◆ Assignment
In the records below, find the line that contains "Task: Zoom out with the minus button", then transcribe it and every later line exactly, stopping at the final line.

◆ Records for the task
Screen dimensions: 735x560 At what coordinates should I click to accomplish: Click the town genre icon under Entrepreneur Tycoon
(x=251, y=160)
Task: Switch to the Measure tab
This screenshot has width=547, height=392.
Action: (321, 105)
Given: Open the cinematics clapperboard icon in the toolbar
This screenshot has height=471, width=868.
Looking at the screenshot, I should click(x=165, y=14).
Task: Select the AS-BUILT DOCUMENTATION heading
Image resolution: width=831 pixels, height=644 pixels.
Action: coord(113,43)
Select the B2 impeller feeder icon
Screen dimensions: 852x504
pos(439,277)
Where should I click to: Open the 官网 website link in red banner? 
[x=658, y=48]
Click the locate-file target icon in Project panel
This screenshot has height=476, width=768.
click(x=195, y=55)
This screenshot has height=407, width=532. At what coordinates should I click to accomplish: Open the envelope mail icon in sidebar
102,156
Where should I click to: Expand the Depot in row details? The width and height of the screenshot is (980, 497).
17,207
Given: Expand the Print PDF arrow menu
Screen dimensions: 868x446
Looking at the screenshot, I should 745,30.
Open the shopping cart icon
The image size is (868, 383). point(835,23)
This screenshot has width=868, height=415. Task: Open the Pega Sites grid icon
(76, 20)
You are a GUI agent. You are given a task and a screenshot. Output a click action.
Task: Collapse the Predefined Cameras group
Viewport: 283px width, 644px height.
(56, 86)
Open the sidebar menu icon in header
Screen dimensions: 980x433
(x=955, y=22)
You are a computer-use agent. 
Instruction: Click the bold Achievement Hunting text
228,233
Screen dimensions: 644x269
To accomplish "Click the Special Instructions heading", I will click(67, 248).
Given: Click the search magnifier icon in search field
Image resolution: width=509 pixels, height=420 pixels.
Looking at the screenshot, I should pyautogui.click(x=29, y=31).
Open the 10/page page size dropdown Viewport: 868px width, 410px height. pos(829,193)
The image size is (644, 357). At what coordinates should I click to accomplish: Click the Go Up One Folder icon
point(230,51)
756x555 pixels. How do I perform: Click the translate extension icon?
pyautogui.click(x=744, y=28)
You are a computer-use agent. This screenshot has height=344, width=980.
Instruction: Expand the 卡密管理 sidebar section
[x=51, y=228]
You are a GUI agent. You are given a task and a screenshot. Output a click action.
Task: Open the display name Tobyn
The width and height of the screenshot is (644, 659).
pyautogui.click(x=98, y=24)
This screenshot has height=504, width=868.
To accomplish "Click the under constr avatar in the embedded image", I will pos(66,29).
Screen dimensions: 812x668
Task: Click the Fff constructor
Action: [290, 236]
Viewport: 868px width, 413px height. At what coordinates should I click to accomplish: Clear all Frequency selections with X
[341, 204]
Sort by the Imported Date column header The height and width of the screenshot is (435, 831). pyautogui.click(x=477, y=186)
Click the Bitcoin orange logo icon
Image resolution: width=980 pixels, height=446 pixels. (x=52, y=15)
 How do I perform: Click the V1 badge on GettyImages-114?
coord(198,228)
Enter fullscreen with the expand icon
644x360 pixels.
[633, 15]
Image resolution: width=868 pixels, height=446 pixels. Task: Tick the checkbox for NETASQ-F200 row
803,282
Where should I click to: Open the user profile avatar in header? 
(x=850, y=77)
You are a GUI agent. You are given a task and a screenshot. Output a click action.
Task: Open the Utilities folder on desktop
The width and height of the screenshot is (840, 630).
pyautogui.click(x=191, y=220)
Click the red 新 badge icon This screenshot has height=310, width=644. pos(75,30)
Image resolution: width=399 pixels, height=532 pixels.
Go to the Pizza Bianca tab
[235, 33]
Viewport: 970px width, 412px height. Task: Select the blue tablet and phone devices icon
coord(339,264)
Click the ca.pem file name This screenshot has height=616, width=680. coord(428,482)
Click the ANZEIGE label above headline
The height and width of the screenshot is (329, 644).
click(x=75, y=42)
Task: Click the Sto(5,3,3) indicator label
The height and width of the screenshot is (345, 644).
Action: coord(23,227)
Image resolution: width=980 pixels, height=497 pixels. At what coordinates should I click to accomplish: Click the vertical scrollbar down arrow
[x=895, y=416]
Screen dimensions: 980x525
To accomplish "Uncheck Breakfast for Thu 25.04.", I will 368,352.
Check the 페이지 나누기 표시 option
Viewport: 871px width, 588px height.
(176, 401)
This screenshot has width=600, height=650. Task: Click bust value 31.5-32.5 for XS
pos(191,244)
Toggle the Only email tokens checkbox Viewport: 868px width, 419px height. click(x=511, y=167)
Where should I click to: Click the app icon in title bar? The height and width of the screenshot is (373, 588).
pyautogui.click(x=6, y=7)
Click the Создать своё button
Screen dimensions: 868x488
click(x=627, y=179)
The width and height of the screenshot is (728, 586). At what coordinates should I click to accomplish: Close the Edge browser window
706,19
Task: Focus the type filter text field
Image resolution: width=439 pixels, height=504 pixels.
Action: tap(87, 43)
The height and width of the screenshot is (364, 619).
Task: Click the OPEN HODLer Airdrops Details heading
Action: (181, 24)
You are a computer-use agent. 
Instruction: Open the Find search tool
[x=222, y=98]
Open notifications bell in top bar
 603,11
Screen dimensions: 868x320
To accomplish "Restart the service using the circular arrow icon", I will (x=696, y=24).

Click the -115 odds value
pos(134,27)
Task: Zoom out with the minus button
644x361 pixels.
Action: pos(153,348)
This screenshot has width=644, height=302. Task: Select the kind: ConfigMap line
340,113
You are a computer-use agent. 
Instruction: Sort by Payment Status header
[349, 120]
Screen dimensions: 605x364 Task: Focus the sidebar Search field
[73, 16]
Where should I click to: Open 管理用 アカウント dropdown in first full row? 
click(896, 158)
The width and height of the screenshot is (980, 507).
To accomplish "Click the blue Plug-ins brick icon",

◆ Reply to the exercise
Task: Zoom out with the minus button
644x361 pixels.
Action: pos(153,348)
This screenshot has width=644, height=302. Task: Select the kind: ConfigMap line
340,113
You are a computer-use agent. 
Instruction: Sort by Payment Status header
[349, 120]
Screen dimensions: 605x364 Task: Focus the sidebar Search field
[73, 16]
Where should I click to: Open 管理用 アカウント dropdown in first full row? 
click(896, 158)
The width and height of the screenshot is (980, 507).
To accomplish "Click the blue Plug-ins brick icon",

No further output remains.